GREENVILLE — St. Mary Church is the venerable old lady of the Piedmont Deanery, but her Knights of Columbus group is still a toddler. The parish council celebrated its second anniversary on March 29, and like a two-year-old, it has been very active.
Council 13112 is named after the late pastor of St. Mary, Msgr. Charles J. Baum. In its inaugural year, the local fraternal organization was named a star council, a feat that requires the council to make its membership and insurance quotas and to accomplish four service projects in the areas of family, youth, church and community.
According to the parish organization’s leader, they were one of only two councils in the Upstate to garner the award.
“We expect to get it again this year, as well as go from honor council to distinguished council,” said Joseph L. Schmidt, grand knight of the Baum Council. The council also received the Gold Achievement Award at last year’s convention in Columbia.
Those kudos were only a small part of the unit’s success in the two years of its existence. The Knights of St. Mary have also raised more than $12,000 and have given away more than $10,000 to charities.

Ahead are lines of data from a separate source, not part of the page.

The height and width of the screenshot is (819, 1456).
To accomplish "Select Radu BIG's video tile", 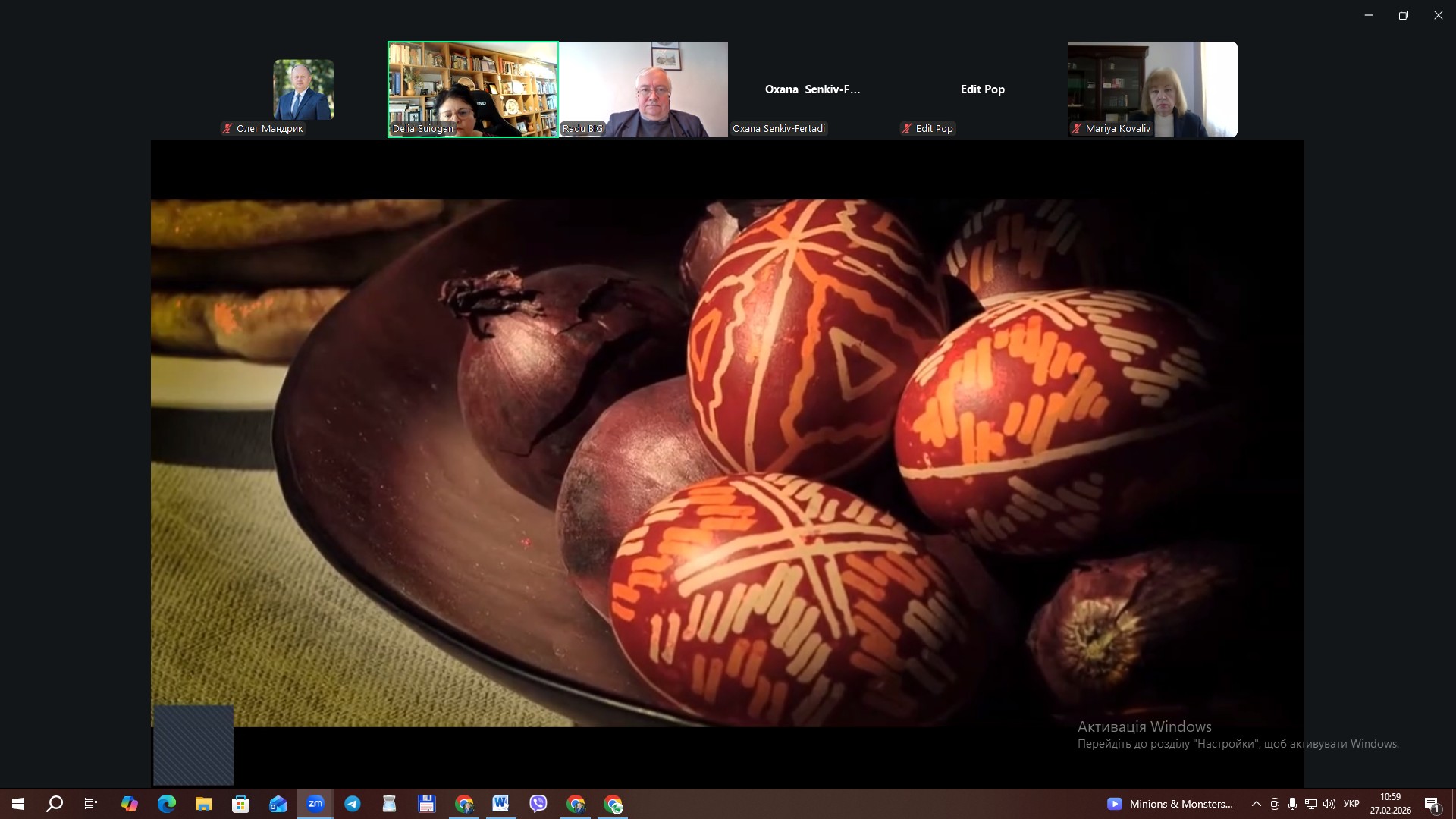I will click(643, 89).
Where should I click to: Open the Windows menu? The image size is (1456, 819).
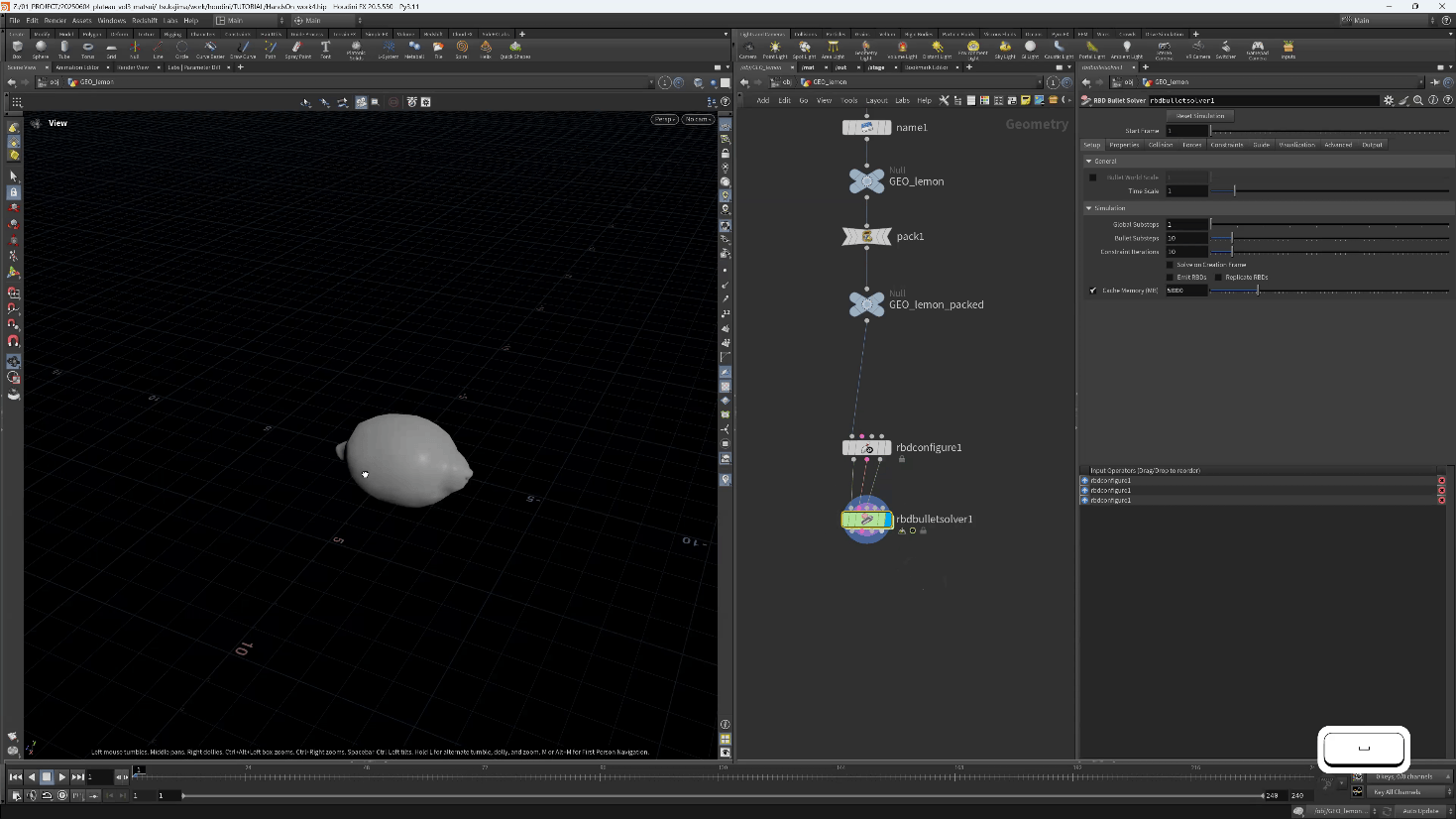click(111, 20)
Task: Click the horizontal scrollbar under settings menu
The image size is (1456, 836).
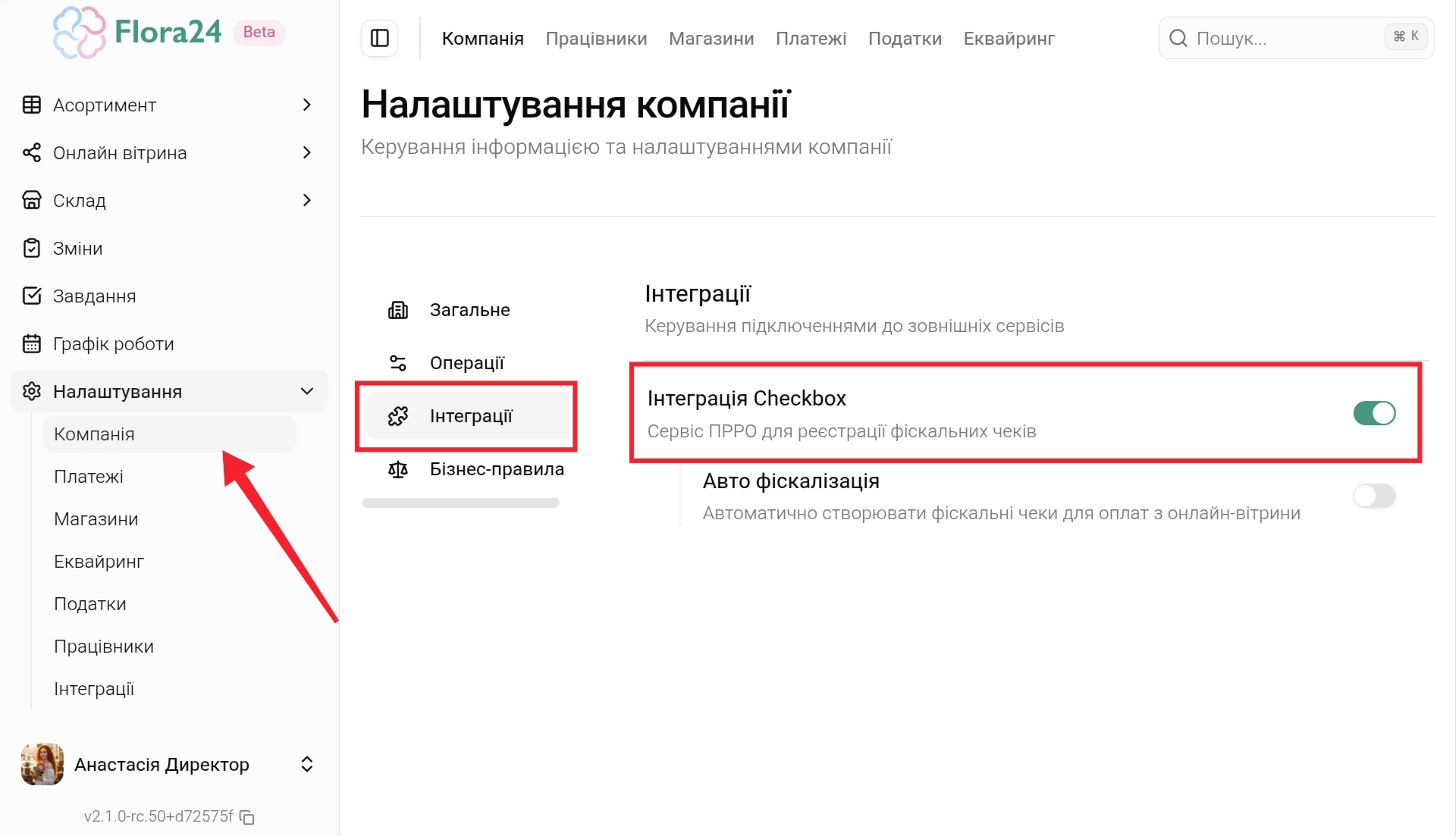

And their big golf tournament is still to come on April 23.
The 55 members have given $500 to each of the three seminarians from their parish. They exceeded their Operation Hope goal by 153 percent in the last fiscal year and will exceed it again this year. The money raised through Operation Hope goes to the Washington Center, a Greenville County public school for retarded youth.
“We’re just starting to see our membership grow to the point where we can branch out into some larger projects. Our main focus is to help build community at St. Mary’s,” Schmidt said.
One long-term plan is to fund a parish memorial to unborn children who have died from abortion. The council has organized an All Saints Day festival for children of the parish, and puts on family breakfasts every month.
None of this would have been possible without the support of the pastor of St. Mary, Father Jay Scott Newman. He is a charter member of the Baum Council, according to Schmidt.
The council replaces one that desolved into those of daughter parishes decades ago and wasn’t revived until then-district deputy Chuck Rohling resolved in 2002 that the mother church of the deanery should have its own council.
A core group of men, most of whom had never been Knights, formed into a roundtable and organized into a council. Among the other founders were Keith Kingren, Frank Rogers, Tom Bianca and Gary Little.